Further, Pino rightly points out that the original PlayStation was at the bleeding edge of 3D game development, and including very early PlayStation titles like Battle Arena Toshinden and Jumping Flash, Sony is effectively thrusting some of the very first forays into 3D gaming back into the limelight. By contrast, the NES and SNES Classic celebrate the absolute pinnacle of 2D gaming, and are therefore the more desirable machines from both a gaming and a nostalgia point of view.
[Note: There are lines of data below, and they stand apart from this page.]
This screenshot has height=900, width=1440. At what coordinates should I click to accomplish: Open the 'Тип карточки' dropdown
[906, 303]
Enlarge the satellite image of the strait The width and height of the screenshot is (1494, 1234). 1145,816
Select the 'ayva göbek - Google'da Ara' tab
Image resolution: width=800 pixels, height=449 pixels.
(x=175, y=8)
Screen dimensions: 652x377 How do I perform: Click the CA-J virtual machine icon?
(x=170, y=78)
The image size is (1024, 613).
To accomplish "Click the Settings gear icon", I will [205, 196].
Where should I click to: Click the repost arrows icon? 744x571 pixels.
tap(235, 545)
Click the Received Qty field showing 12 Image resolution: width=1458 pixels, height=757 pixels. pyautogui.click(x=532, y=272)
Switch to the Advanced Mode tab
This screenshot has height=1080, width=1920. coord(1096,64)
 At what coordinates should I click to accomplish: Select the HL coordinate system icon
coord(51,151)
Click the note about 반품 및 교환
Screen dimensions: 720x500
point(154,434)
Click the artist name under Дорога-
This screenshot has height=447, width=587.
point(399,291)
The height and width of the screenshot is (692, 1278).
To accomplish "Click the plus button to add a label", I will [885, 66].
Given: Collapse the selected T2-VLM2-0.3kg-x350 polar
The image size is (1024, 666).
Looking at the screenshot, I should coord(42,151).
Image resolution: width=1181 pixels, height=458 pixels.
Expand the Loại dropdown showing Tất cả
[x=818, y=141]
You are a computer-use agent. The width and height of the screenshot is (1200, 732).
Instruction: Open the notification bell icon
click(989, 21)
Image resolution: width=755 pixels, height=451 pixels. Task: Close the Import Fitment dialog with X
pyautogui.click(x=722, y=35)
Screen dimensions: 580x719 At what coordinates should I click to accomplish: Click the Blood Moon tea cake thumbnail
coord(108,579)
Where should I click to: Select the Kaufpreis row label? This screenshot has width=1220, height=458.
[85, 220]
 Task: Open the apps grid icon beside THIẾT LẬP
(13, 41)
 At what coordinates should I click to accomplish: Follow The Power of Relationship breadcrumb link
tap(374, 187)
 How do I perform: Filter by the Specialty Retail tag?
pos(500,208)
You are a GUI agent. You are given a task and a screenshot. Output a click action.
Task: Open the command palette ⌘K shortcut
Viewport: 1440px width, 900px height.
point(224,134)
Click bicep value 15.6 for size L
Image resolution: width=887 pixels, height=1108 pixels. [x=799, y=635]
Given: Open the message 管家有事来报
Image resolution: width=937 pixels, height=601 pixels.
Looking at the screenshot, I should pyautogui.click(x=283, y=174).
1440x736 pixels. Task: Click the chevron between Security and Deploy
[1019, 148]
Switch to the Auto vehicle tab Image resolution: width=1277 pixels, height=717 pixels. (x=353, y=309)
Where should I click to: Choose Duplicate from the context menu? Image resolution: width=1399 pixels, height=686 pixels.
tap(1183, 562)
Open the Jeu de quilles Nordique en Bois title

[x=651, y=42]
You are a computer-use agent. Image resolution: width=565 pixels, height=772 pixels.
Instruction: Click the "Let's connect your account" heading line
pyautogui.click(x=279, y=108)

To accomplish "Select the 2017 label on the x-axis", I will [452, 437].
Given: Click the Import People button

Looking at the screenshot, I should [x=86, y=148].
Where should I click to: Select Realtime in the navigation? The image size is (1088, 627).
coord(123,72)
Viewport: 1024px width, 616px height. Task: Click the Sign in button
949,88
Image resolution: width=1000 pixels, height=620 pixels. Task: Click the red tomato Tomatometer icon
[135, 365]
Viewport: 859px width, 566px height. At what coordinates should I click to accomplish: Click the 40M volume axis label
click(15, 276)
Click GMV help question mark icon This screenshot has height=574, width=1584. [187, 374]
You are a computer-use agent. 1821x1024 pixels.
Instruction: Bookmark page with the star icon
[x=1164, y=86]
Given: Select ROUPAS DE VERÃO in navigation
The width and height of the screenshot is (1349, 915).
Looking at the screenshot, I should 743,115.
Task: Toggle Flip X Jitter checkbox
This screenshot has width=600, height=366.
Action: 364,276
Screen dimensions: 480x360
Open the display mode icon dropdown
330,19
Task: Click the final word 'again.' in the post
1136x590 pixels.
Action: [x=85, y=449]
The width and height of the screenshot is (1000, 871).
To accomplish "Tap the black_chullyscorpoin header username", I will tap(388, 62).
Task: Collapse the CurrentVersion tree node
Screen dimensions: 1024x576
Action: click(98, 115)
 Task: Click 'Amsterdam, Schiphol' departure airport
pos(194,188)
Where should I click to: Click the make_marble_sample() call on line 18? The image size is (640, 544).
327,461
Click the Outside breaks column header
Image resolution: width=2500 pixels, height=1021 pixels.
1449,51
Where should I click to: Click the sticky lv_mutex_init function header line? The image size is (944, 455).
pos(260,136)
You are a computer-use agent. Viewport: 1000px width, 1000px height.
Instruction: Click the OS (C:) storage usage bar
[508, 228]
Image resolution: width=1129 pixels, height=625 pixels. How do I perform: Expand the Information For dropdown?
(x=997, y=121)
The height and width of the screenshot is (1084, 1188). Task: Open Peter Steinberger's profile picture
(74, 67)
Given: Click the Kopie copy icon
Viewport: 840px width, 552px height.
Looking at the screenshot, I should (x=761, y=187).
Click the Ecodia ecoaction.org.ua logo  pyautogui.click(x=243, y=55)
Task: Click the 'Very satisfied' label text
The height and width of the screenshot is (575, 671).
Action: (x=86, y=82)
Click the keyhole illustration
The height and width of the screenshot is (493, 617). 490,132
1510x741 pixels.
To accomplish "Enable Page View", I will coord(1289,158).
The playability of some of the included games is hampered by the inclusion of the original PlayStation controller design, without the analog thumbsticks which came later with the first DualShock controller. "Rainbow 6's rigid button-based reticule movement makes it borderline unplayable, to the extent that it seems baffling as to why this game was included at all," writes Ogilvie.

Meanwhile, The Verge's Andrew Webster puts Syphon Filter under the magnifying glass. "As a snapshot of early 3D action games, Syphon Filter is a fantastic choice," he writes. But does it stand up to playing today? "Not especially. You need to dig through a menu to do something as simple as swapping your gun, and playing a third-person shooter without the ability to control the camera is incredibly frustrating."

There's more praise for the 2D games included on the Classic, namely Mr Driller and Super Puzzle Fighter II Turbo. "The 2D games hold up a lot better visually," argues IGN's Ogilvie. "And perhaps that's why I spent most of my time with the PlayStation Classic returning to beat my best scores in Mr Driller and Super Puzzle Fighter II Turbo, which both remain as wonderfully addictive today as ever."

Digital Foundry's appraisal is rather kinder to the game selection, though the same cannot be said for the quality of the emulation. The Classic "should offer more than enough power to emulate the original console with ease," writes DF's John Linneman. "The problem is, it doesn't."

Though many reviews point out that the Classic includes a mixture of both PAL and NTSC games, Digital Foundry is scathing on this point. "As expected, all nine of the included PAL titles run slower (though the letterboxing is eliminated) but the problem is exacerbated on PlayStation Classic. The reason? The 50 Hz gameplay of these titles is dropped into the Classic's 60 Hz output resulting in significant judder." But even the NTSC titles, like Ridge Racer Type 4, suffer. " There is actual slowdown on the PS Classic that was not present on original hardware."

In fact, Digital Foundry laments performance almost across the board, labeling it "quite possibly the worst piece of console hardware Sony has ever released," complaining that even the 2D games are "reduced to a blurry mess."

There's a small disconnect here between Digital Foundry and most other reviews, as in the Foundry's case it's the hardware and performance that's the problem, not the game selection. Few other reviews touch on frame rate issues, which raises the question of whether those reviewers are familiar with the original hardware and games, or whether Digital Foundry is over-emphasizing performance drops, reducing them to the numbers game. For my money, Digital Foundry makes a compelling case for the performance issues being a noticeable problem for anyone familiar with the originals. Which is a shame, as this means a piece of hardware designed to honor the original PlayStation ends up doing it a disservice.

And remember – this thing doesn't have an internet connection, so there's no hope of a patch to fix said issues. Perhaps Sony will see fit to rectify them for later models. As Linneman says, if your goal is to revisit PlayStation classics, there are better ways to do so. "A PlayStation 3 is a great choice and shouldn't cost much more than a PS Classic. The PSP and Vita are also excellent for enjoying PS1 games," as is the PSP Go, he writes.

On the other hand, if you're looking for pure retro nostalgia or a lightweight machine to take on vacation, then perhaps look at the SNES Classic which seems to be unarguably a better machine with better games.